Fox Fine Jewelry in Ventura, Calif., had a unique promotion this holiday season exclusively for customers looking to fix a relationship.
Parents, partners, coworkers, and friends—all were offered 80 percent off an aquamarine and sterling earrings and necklace set if they pledged they were using the gift to mend a broken relationship.
Fox set aside 100 sets for the promotion, which was available only in-store from Dec. 5 to Dec. 24. The set was priced at $25 if the customer was using it to mend a relationship; if purchased for a giftee with whom all was copacetic, the price was $125.
“The holiday season is a time to resolve differences, forgive, and begin again. It’s hard to do, but we want to encourage people to take the first step,” said Debbie Fox, owner of Fox Fine Jewelry.
Fox chose an aquamarine set for the offer because its properties are said to inspire “truth, trust, and letting go.”
In that spirit, Fox trusted in the honor system that customers partaking in the discount really were using it to smooth the edges of a relationship.

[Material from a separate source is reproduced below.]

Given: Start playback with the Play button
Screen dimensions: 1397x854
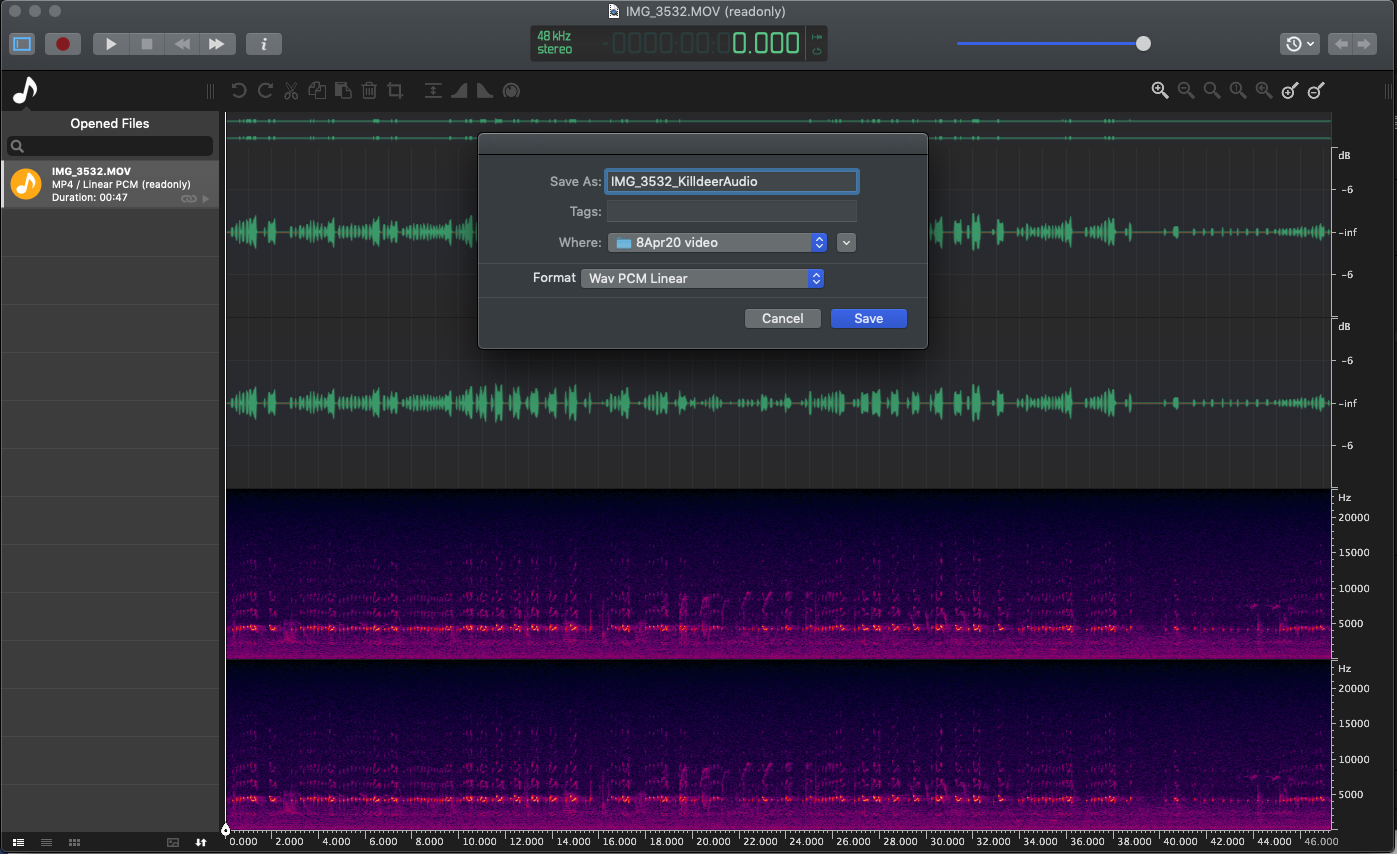Looking at the screenshot, I should click(111, 44).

Fox tells JCK that she sold 60 of the sets at the discounted price.
“There were stories like the woman who hadn’t spoken to her best friend of 35 years for two years,” she says. “She cried telling us about it. There were quite a few sisters who were using the gift as an opportunity to begin talking to each other, and a smaller number of estranged spouses where the men were giving the gift to the woman. It was not up to us to judge what constituted an estrangement, or their method of reconciliation. It was based on the honor system, for them to do with as they pleased.”
One customer’s post on the store’s Facebook page showed how serious the promotion was: “You really have to have an enemy. I went in to get it as a gift for my aunt, and they wouldn’t sell it to me since she’s not an enemy! I honestly thought it was just a cute post.” Fox responded: “It’s true. We want to inspire people to reach out and reconnect/forgive/make up, especially since it’s the holiday season.”
Fox confirms that as many as half of the customers coming in for the promotion eventually admitted they were looking for a deal, not to mend a relationship. “We’d respond by saying that the intention was to mend relationships. For example, to give to people you haven’t spoken to in years. The people who really were intending to mend their relationships got either very quiet or tearful. The others caved and admitted that this wasn’t the case, or said that they understood.”
“Programs like this are about embodying the spirit of the holidays, helping because we are in a position to do so, and generating goodwill for our store,” she says.